Pixel coordinate grounding data:
════════════════════
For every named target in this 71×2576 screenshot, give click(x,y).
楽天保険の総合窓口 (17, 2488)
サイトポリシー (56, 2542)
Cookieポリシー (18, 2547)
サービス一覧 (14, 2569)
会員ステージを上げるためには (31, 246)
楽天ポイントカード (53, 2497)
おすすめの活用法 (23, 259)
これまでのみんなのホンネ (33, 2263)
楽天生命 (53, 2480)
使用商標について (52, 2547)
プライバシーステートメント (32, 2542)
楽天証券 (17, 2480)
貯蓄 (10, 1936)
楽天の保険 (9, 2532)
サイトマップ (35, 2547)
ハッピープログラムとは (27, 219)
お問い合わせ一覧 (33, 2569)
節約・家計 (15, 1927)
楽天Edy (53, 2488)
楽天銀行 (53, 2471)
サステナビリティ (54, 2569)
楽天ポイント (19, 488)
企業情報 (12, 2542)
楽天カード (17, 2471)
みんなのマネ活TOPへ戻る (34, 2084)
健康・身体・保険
════════════════════
[Exercise]
I need each line above reproduced exactly.

[Answer section]
For every named target in this 71×2576 screenshot, give click(x,y).
楽天保険の総合窓口 (17, 2488)
サイトポリシー (56, 2542)
Cookieポリシー (18, 2547)
サービス一覧 (14, 2569)
会員ステージを上げるためには (31, 246)
楽天ポイントカード (53, 2497)
おすすめの活用法 (23, 259)
これまでのみんなのホンネ (33, 2263)
楽天生命 (53, 2480)
使用商標について (52, 2547)
プライバシーステートメント (32, 2542)
楽天証券 (17, 2480)
貯蓄 (10, 1936)
楽天の保険 (9, 2532)
サイトマップ (35, 2547)
ハッピープログラムとは (27, 219)
お問い合わせ一覧 (33, 2569)
節約・家計 (15, 1927)
楽天Edy (53, 2488)
楽天銀行 (53, 2471)
サステナビリティ (54, 2569)
楽天ポイント (19, 488)
企業情報 (12, 2542)
楽天カード (17, 2471)
みんなのマネ活TOPへ戻る (34, 2084)
健康・身体・保険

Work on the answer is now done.